Y es cierto. Dos años y medio después Anna Cavour no es la misma de antes. Ahora la identidad de Mary Alcott está guardada detrás de un panel de madera contrachapada de su dormitorio junto a otras dos identidades falsas. Un documento que dice que es Ute Faber, ciudadana alemana de Múnich -tal vez había cierta perversión en el servicio secreto al escoger Baviera, la cuna del nazismo-, y otro pasaporte en el que se llamaba Teresa Ramos García, madrileña que llevaba siete años residiendo en París, antes de que estallase la guerra civil al sur de los Pirineos, para que nadie que mirase sus papeles pudiera pensar que había abandonado España por motivos políticos y aquello la convirtiese de inmediato en sospechosa.

Desde su vuelta de Londres, Anna memoriza todo lo que ve, anota en su mente cualquier rumor que escucha, algún comentario sobre un repentino desvío de suministros que pueda suponer una pista sobre cuál va a ser el próximo movimiento del ejército alemán en Europa, la visita de un alto cargo del Reich a la ciudad.
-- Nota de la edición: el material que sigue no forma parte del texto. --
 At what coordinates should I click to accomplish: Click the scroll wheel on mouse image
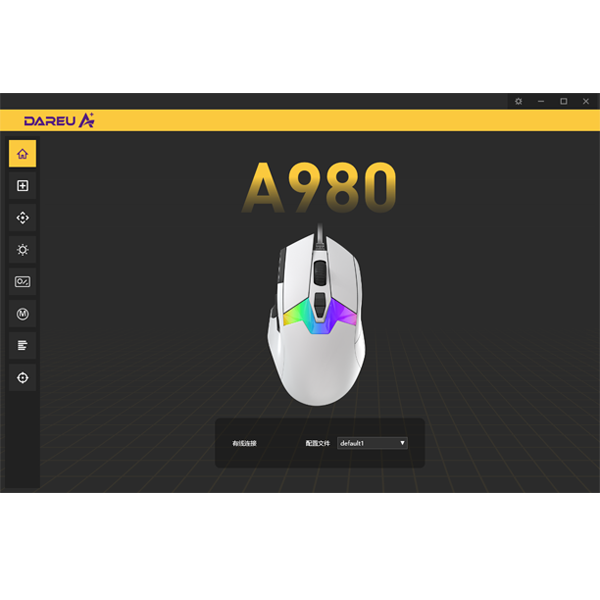click(x=318, y=269)
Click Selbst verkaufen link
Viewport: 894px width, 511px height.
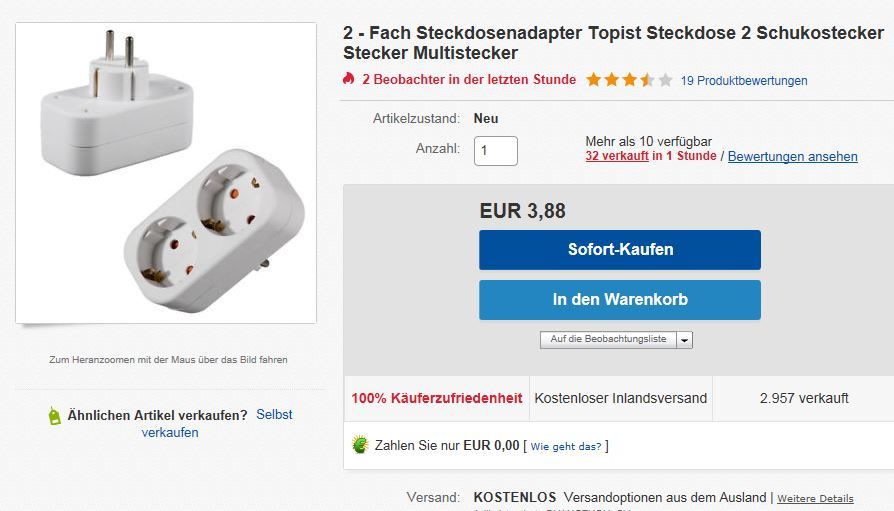pos(272,415)
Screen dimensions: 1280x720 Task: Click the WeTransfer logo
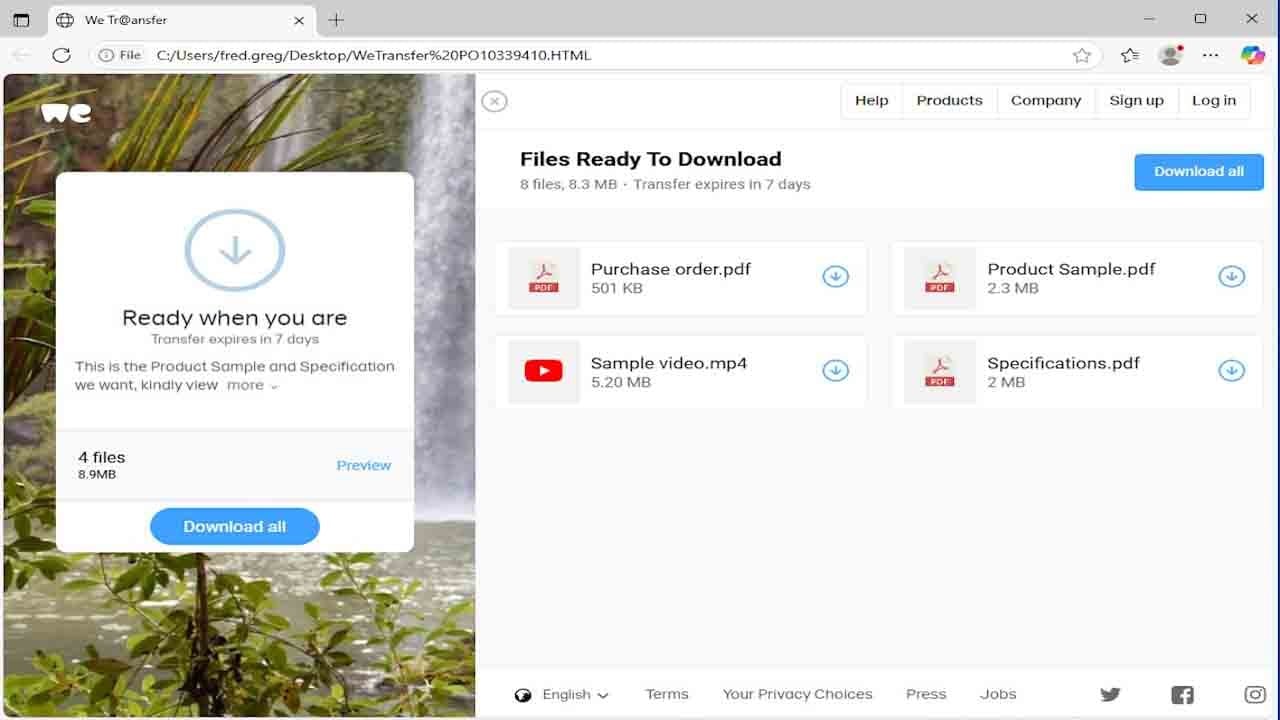[66, 112]
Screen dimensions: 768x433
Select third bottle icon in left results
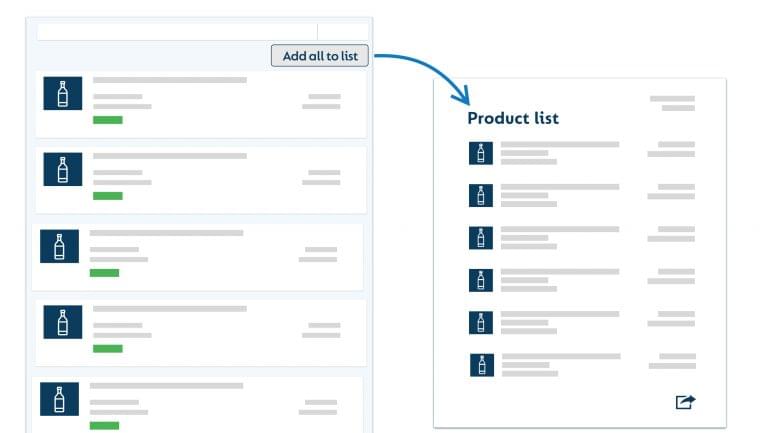(x=59, y=246)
Cada día caen toneladas de bombas sobre Inglaterra, y pensar que los aliados puedan derrotar a Alemania en un futuro próximo es poco menos que una quimera. Más que una quimera tal vez. Pero ella, con sus ojos bien abiertos, va a hacer todo lo que pueda. Va a intentar cumplir con su misión de la mejor manera posible. Igual Rubén está muerto al final -más de dos años han pasado desde que se lo llevaron y, de hecho, hay muchas posibilidades de que así sea, pero en la vida una nunca ha de rendirse, porque nunca se sabe qué puede traer el futuro.

Por mucho que la hubieran preparado y por mucho que le hubieran explicado durante las tres semanas de entrenamiento que había recibido en Inglaterra, el miedo a que la Gestapo la detuviera cada vez estaba más presente, y para Anna era evidente que en cualquier momento podían arrestarla. Pero ya no hay manera de echarse atrás. No es posible, no tiene ningún sentido hacerlo y, lo más importante, es que en el fondo ella ya no quiere dejar de hacer lo que hace. Se ha metido en esto por una razón muy concreta, y aunque aquella motivación, a medida que han pasado los meses y aumenta la incertidumbre se ha ido difuminando, aún mantiene la esperanza, aunque esté equivocada, aunque sepa que tal vez se obligue a pensar en ello para mantener un rayo de esperanza de que Rubén aún sigue con vida, que aunque no tenga noticias de él desde que se lo llevaron preso los de la Gestapo, si se esfuerza en hacer bien su trabajo, como si fuera una penitencia, al final la vida la recompensará con su regreso.